The members of the Federal Energy Regulatory Commission are not exactly household names.
They also don’t come with many shared experiences as, say, The Beatles. As Cheryl LaFleur said during a recent visit to the Goizueta Business School, FERC is more like The Monkees or the Spice Girls.
“We’re all chosen individually, and they say, ‘Go be a board, go be a commission,’” she said. “Even though you might not have ever met any of these four people. Go figure it out. It’s a work in progress right now, to be honest.”
LaFleur visited after an invitation from Ray Hill, senior lecturer in finance, who she first met in 1972 as a college freshman at Princeton University when he was LaFleur’s resident advisor.
During an introduction before the Energy Markets Club and other Emory students and alumni, Hill said LaFleur’s visit came in the midst of a most interesting time in regards to energy policy, as there are theories and factions that have widely divergent views on what energy should be in the United States, and how it should be supplied.
“When you ask people about Cheryl, whether they’re Republican or Democrat, ‘She’s the reasonable person on the Federal Energy Regulatory Commission,’” Hill said. “But she’s caught between a lot of people who are often unreasonable, that’s why she has a lot to offer here.”
LaFleur explained that FERC is an independent agency structured like other independent agencies, such as the Federal Communications Commission, or the Securities and Exchange Commission. It has five members who are independent presidential appointees confirmed by the U.S. Senate. LaFleur was nominated to her first five-year term by President Barack Obama in 2010.
By law, the group is bipartisan, and LaFleur said, generally, three members are from the president’s party, two are from the other party.
“A little bit less so recently, but generally bipartisan in practice, too,” said LaFleur, who is the only Obama holdover. “Traditionally, we’ve been technicrats. We’ve been put on there because we know something about energy, hopefully, and we’re going to try to be as apolitical as we can with these technical decisions.”
LaFleur previously worked for more than 20 years in the electric and natural gas industry, where she was executive vice president and acting CEO of National Grid USA, responsible for the delivery of electricity to 3.4 million customers in the Northeast. LaFleur began her career as an attorney, and she holds degrees from Harvard Law School and Princeton.
“The electric sector, how we get our energy, especially electricity, but other forms of energy in this country, is in the middle of a significant transformation,” she said. “We really are going through great change in where we make our electricity. From a system that was primarily based on coal and nuclear central station regulated power plants, to the system we’re transitioning to now.”

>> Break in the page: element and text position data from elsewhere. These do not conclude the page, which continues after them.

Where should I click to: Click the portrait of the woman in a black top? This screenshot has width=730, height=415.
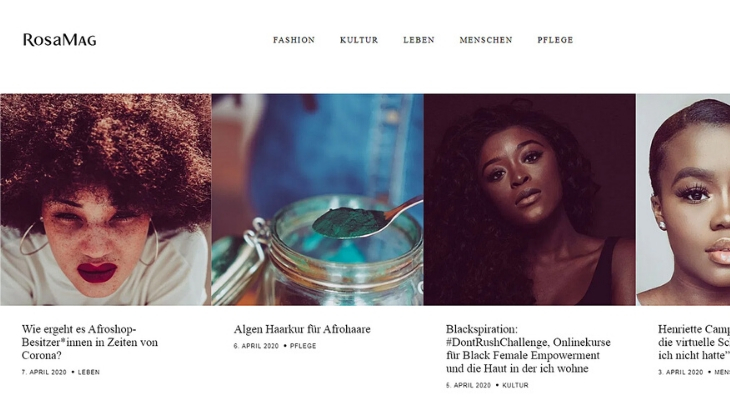[x=530, y=200]
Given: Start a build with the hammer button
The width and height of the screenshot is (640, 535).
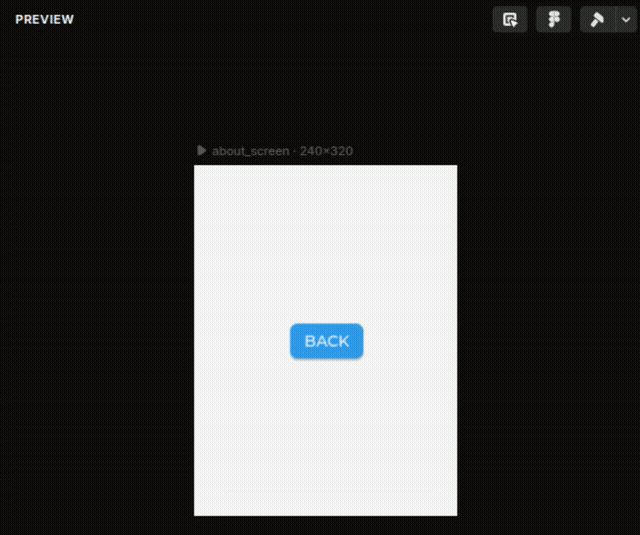Looking at the screenshot, I should [x=597, y=19].
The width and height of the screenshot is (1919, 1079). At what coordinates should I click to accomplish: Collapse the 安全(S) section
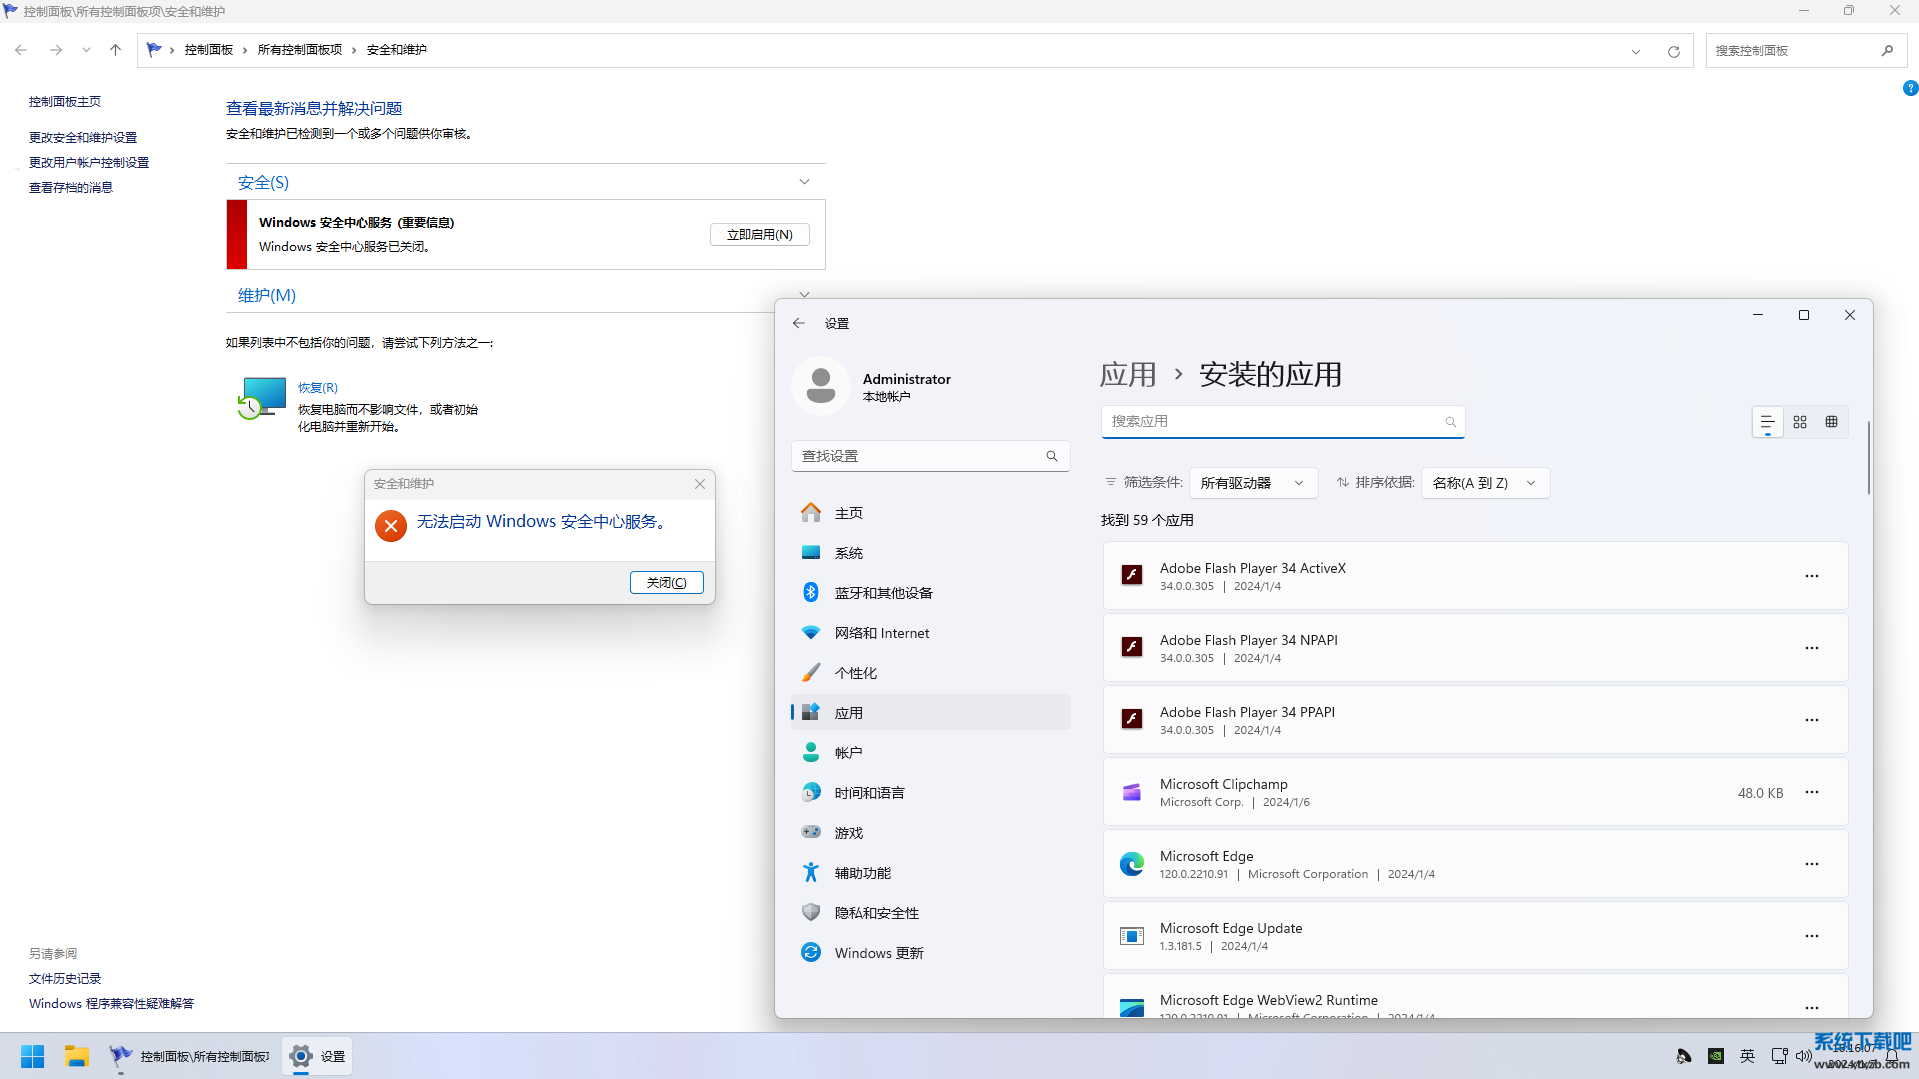(x=804, y=182)
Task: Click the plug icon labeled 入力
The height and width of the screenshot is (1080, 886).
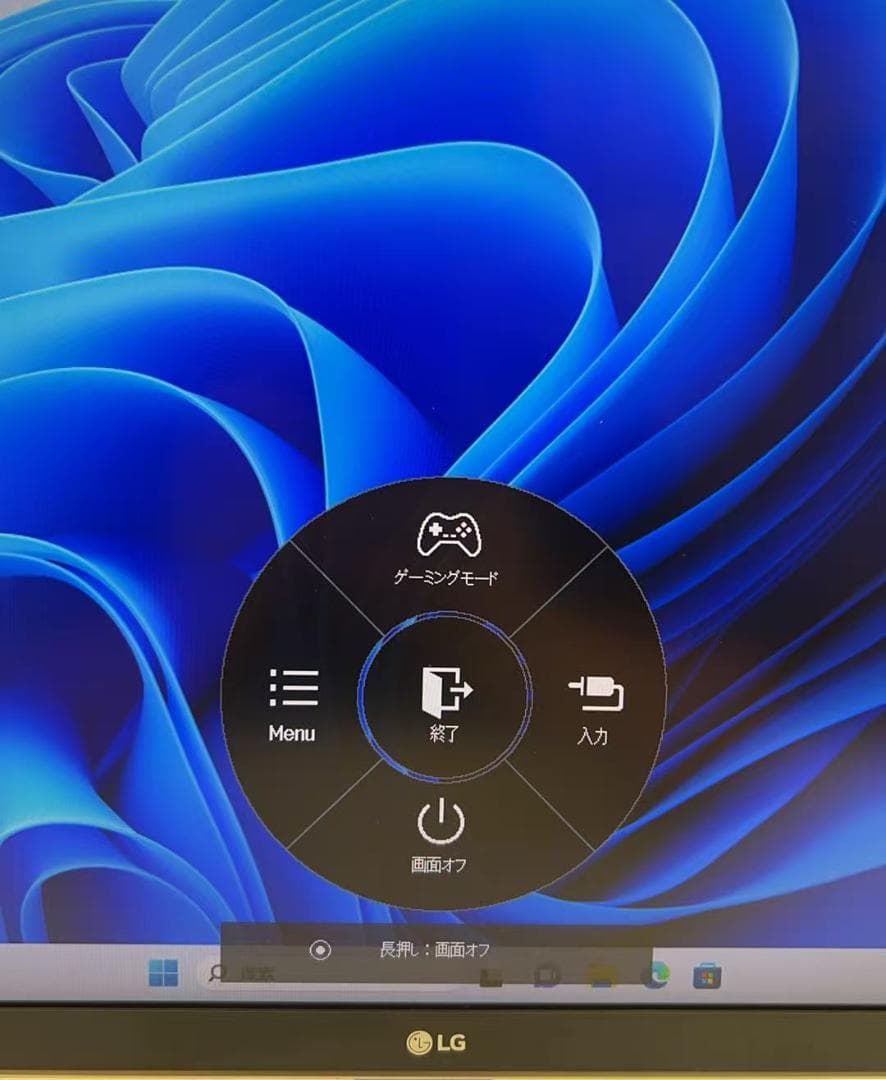Action: click(594, 690)
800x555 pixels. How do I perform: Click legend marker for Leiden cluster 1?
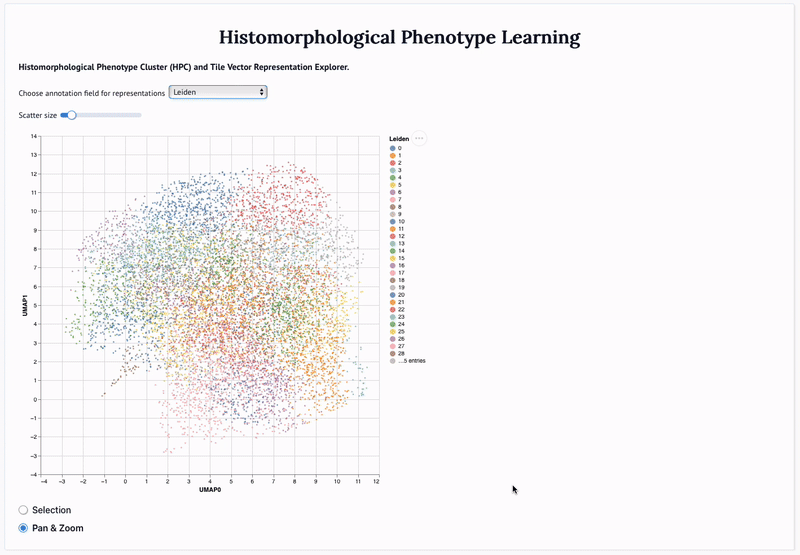392,156
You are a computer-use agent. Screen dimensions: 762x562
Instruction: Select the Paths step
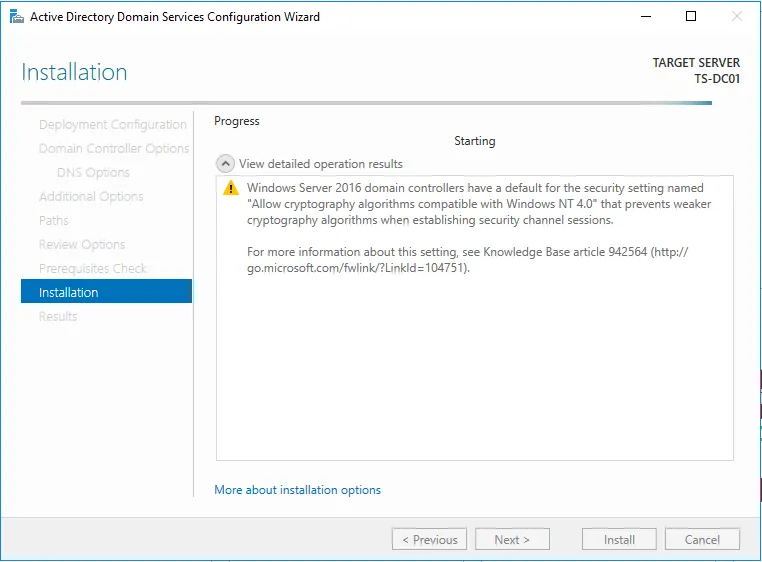(53, 220)
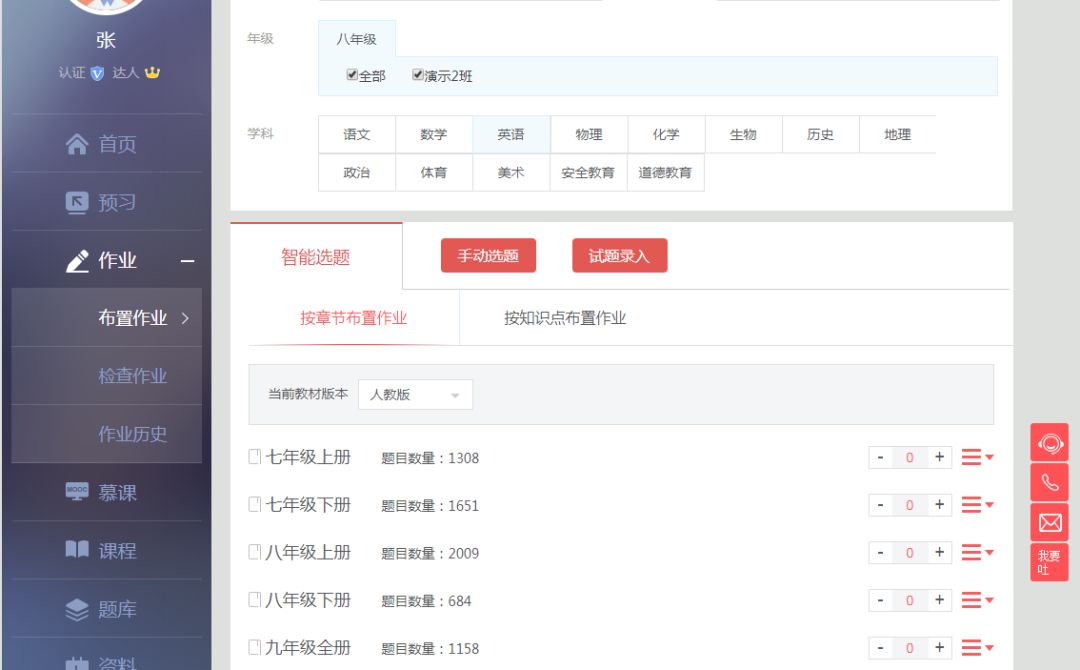Select the 物理 subject tab
Screen dimensions: 1080x670
pos(588,134)
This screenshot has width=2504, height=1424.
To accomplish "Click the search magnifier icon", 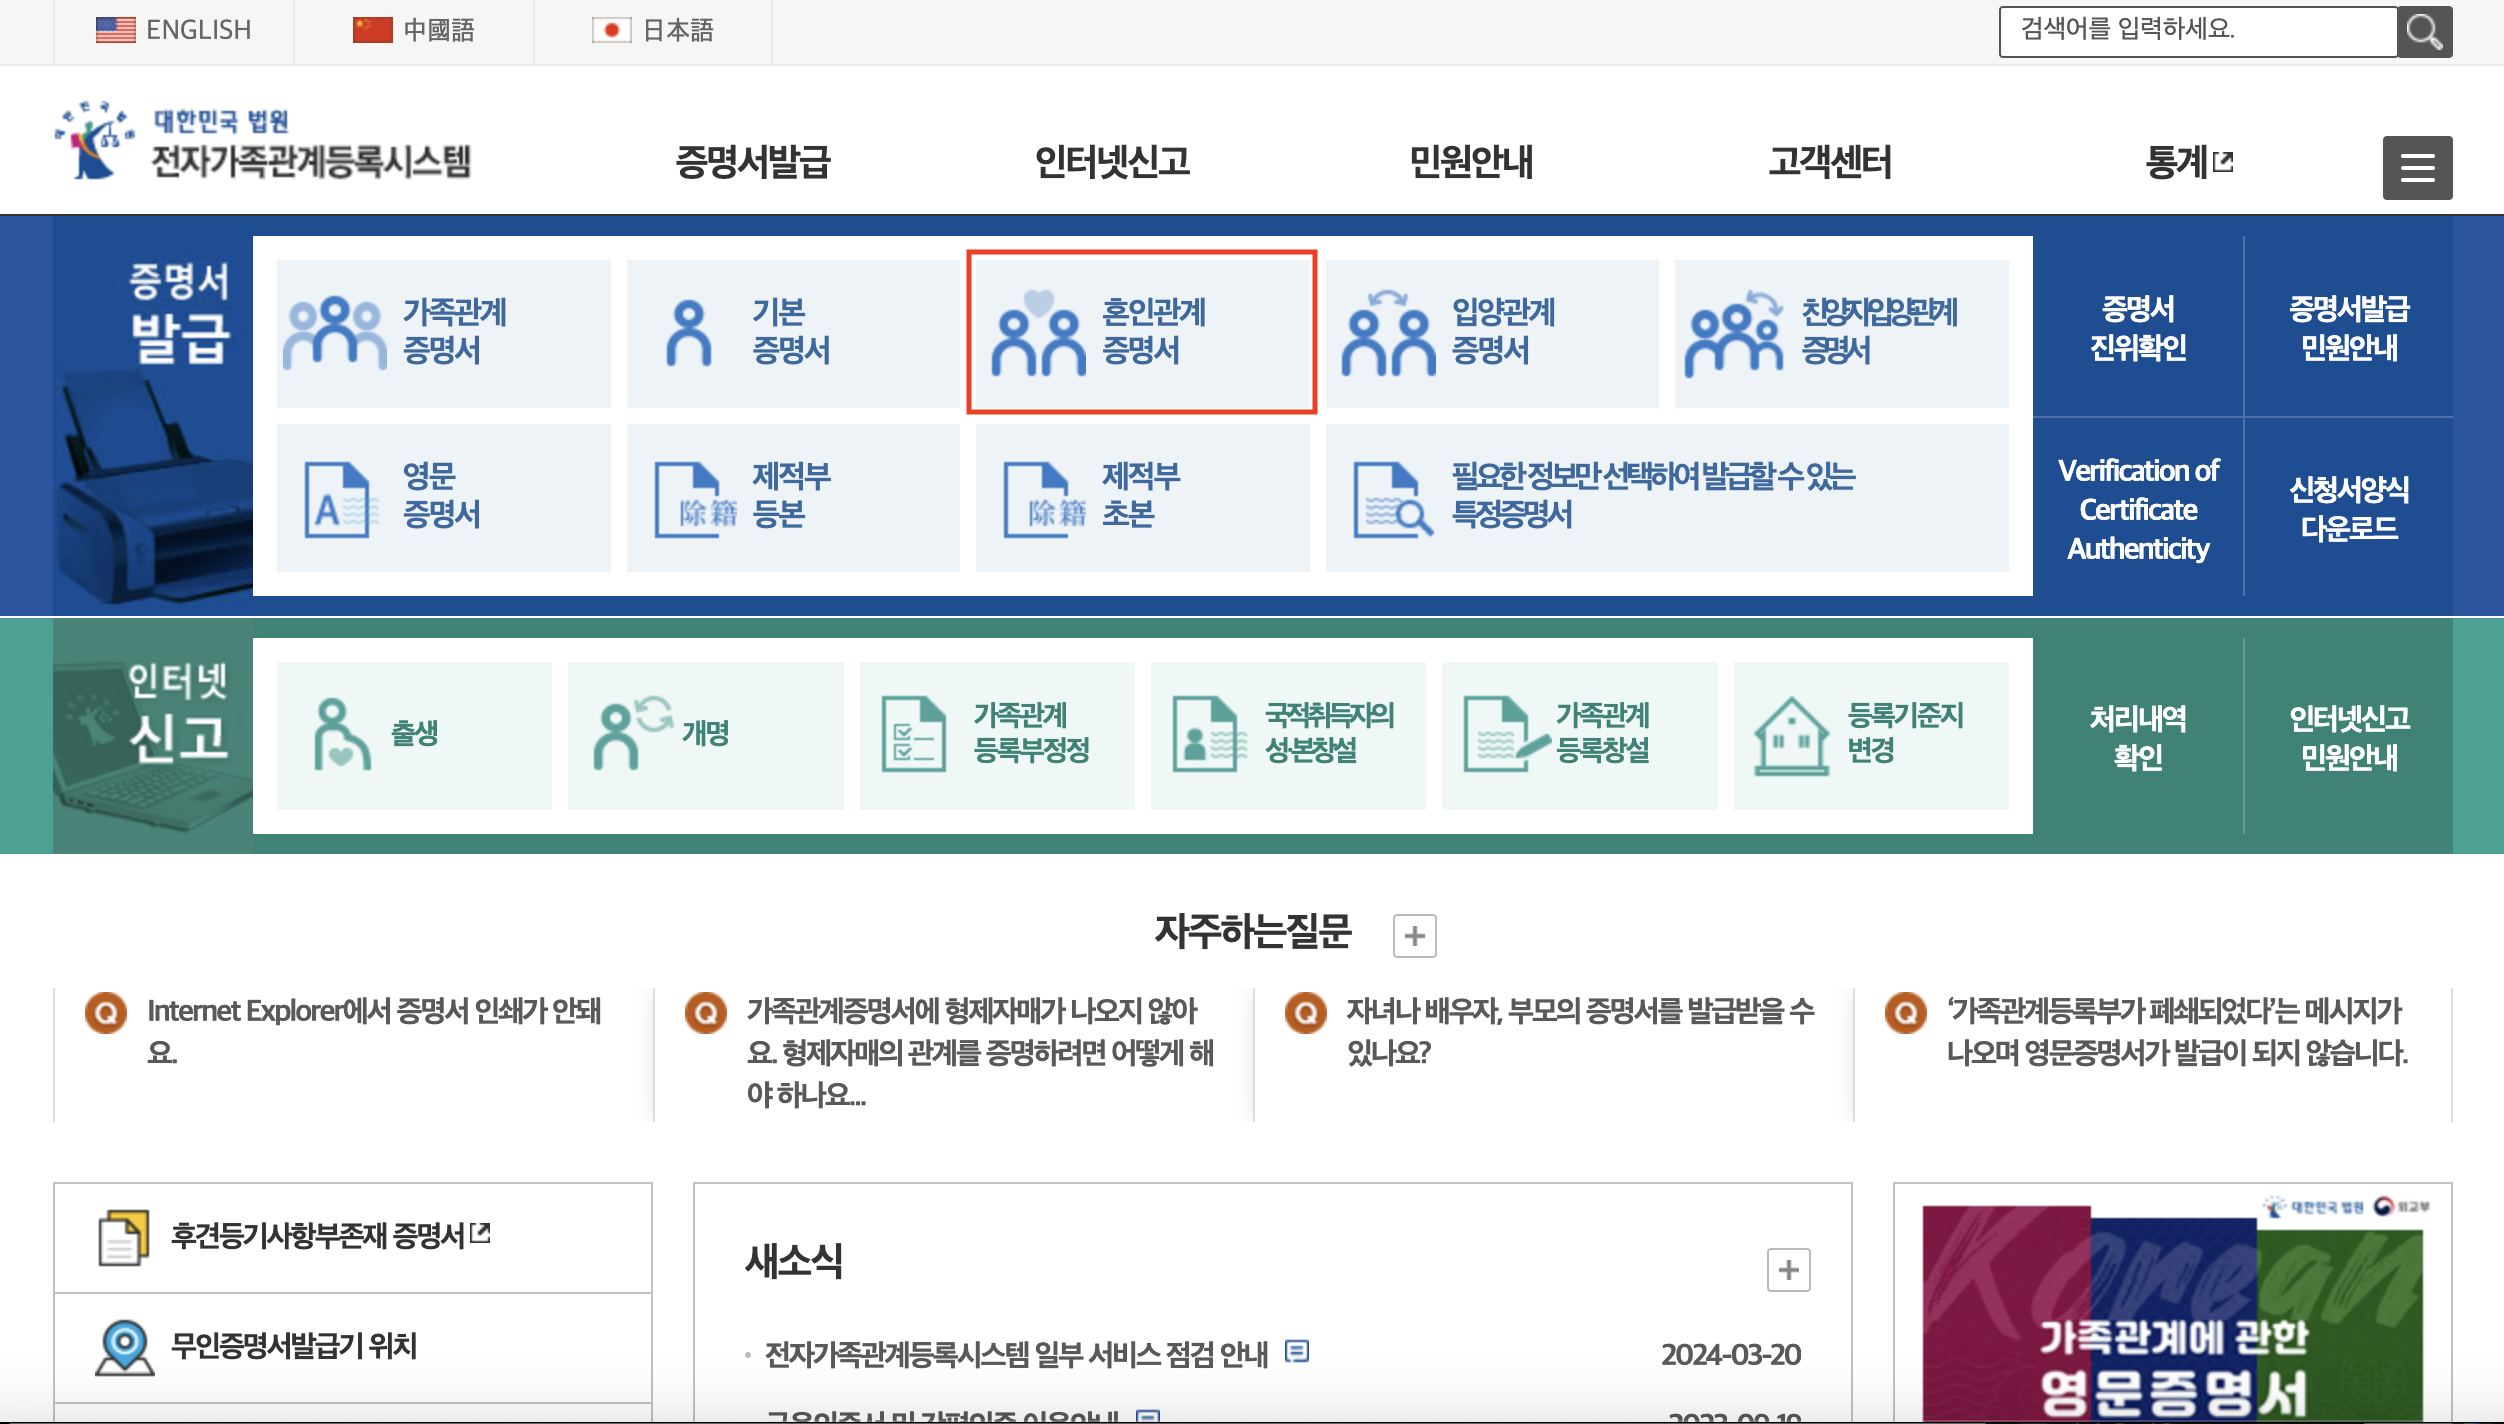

LaFleur outlined that there are three big drivers of that change: An increased availability and affordability of domestic natural gas, which makes gas roughly a quarter of what it cost in 1990; the proliferation of new technologies and distributed resources spurred by tax policies for renewables; and the increased understanding of environmental consequences of making and using energies, especially climate change.
There’s a change both in the way people use, and make, electricity. Climate change, for example, was not a driver when the current grid was put up but is a substantial driver now.
“This is really a dominant issue for people working in energy now,” she said. “How are we going to adapt the system we have for the climate change reality that’s coming.”
There are many ways of addressing climate change that would be readily compatible with a market-based economy and energy economics, like a carbon tax, or a national goal of cap and trade. But the country remains deeply divided over the existence of climate change, LaFleur said, let alone what goals should be if it’s addressed at all.
“So what we’re seeing now is a lot of climate response happening at the state level, at the local level, at the corporate level, and not at the national level,” she said.
There’s also been a major push to build new natural gas pipelines. However, there are people opposed to natural gas who are conducting hunger strikes outside FERC.
Recently, FERC announced that, for the first time in 20 years, it would take a fresh look at how it considers gas pipelines.
“I’m trying to play the long game, and I think this is ripe for review,” she said. “To look at how we decide to build a gas pipeline in this country.”